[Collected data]
BEGIN

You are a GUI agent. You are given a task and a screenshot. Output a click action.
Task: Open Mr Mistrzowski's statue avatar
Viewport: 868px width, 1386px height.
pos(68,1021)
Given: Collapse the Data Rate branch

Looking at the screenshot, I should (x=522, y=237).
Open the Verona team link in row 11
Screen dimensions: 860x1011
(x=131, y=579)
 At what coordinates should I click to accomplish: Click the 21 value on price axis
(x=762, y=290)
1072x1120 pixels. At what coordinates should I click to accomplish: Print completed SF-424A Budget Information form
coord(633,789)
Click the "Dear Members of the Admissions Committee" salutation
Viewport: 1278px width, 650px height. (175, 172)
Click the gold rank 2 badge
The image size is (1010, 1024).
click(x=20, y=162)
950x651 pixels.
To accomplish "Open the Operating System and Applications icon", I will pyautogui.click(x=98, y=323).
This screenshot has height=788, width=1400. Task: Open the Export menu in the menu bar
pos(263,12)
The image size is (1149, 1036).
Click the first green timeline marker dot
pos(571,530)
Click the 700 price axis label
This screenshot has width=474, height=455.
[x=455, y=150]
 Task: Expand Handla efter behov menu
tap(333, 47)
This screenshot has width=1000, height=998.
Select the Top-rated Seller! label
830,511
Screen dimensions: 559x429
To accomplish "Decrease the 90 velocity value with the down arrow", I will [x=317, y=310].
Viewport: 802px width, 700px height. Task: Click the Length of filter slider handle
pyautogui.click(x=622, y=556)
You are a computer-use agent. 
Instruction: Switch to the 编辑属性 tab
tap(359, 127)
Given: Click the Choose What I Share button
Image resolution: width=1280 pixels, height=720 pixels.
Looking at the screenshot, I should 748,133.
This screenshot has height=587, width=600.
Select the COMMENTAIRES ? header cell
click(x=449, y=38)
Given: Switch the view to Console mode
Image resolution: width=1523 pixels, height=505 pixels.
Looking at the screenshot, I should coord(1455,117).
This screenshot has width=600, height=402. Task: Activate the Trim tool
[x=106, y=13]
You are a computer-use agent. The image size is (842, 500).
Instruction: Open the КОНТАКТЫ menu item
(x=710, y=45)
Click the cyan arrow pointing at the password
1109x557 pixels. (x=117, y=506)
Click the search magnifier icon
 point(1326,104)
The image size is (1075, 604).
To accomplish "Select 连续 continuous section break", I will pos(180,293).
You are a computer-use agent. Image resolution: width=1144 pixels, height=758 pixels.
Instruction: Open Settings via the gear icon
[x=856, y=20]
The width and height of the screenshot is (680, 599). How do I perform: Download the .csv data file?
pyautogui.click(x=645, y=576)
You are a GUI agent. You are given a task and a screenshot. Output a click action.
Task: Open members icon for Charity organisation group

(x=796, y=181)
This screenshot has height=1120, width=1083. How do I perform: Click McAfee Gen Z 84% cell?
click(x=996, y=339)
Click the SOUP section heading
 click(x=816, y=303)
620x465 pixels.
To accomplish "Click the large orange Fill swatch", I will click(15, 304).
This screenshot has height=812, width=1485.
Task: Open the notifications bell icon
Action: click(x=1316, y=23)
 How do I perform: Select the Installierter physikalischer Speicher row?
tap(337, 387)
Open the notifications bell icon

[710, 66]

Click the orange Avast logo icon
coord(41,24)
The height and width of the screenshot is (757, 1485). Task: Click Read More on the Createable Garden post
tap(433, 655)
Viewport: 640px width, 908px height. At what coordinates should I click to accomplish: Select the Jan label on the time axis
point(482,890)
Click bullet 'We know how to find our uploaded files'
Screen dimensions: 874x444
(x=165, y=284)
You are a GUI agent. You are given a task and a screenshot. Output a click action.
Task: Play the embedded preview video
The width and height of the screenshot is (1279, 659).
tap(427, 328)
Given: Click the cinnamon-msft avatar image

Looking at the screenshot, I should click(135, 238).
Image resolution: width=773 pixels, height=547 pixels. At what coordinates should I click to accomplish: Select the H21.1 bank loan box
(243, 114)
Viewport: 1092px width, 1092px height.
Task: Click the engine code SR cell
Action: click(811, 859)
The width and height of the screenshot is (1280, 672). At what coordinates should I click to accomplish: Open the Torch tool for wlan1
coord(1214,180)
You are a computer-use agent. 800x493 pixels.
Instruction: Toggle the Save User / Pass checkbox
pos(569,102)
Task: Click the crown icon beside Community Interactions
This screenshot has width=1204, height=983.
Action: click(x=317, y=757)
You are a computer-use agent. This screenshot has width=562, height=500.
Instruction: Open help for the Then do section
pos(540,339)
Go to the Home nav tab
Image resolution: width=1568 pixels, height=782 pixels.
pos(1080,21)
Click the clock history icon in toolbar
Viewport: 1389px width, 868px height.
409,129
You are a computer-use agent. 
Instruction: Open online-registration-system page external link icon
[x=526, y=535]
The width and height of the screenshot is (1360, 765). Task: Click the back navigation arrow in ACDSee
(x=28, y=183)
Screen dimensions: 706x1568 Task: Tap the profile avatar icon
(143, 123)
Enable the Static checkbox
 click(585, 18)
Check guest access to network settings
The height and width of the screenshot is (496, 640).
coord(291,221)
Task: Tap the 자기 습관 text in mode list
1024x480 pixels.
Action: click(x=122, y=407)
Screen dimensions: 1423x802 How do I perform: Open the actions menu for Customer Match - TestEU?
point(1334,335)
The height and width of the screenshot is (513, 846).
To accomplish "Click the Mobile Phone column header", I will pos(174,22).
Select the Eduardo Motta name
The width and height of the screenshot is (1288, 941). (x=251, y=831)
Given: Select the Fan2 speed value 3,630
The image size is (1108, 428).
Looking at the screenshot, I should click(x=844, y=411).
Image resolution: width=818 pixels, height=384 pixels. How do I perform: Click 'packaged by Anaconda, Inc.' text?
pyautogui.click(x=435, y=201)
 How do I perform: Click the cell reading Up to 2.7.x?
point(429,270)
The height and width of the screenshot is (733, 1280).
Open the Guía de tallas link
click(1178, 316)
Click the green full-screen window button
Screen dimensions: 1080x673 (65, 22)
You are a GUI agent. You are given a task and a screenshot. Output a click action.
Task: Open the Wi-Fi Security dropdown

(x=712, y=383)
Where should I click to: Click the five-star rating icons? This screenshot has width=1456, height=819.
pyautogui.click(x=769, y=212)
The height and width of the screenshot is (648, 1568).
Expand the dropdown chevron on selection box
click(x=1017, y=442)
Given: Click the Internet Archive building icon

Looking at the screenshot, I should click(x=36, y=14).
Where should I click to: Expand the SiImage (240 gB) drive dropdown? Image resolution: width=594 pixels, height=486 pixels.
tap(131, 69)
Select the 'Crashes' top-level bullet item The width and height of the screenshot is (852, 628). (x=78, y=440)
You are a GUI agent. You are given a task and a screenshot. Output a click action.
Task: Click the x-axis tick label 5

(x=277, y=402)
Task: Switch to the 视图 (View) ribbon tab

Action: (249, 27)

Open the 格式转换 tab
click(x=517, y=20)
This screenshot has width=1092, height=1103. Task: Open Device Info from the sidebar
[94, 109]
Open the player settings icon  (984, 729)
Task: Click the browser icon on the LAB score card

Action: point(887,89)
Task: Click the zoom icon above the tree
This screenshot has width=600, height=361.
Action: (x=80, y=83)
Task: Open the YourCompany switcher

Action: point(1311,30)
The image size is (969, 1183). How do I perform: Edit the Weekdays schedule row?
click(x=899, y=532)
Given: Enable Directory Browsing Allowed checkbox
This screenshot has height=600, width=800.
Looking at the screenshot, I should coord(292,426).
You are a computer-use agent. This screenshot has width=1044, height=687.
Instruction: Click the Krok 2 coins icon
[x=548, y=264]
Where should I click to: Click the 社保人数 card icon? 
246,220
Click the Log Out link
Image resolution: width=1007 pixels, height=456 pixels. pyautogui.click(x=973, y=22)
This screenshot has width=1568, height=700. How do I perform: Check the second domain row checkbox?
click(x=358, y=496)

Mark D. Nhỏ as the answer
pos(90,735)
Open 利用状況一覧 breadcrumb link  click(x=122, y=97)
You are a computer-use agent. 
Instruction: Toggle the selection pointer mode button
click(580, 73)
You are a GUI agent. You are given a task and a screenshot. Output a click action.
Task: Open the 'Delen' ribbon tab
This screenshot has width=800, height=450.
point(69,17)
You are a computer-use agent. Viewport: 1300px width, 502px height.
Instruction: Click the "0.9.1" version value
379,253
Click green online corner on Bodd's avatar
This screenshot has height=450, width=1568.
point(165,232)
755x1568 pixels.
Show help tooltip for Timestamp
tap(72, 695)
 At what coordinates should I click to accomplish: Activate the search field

END

* Aim of the exercise
In the entries above, find the line with "Instruction: Toggle the Save" and the line with "has width=562, height=500.", then restate word for word both of them and every line between, with nothing more.

* Your solution
Instruction: Toggle the Save User / Pass checkbox
pos(569,102)
Task: Click the crown icon beside Community Interactions
This screenshot has width=1204, height=983.
Action: click(x=317, y=757)
You are a computer-use agent. This screenshot has width=562, height=500.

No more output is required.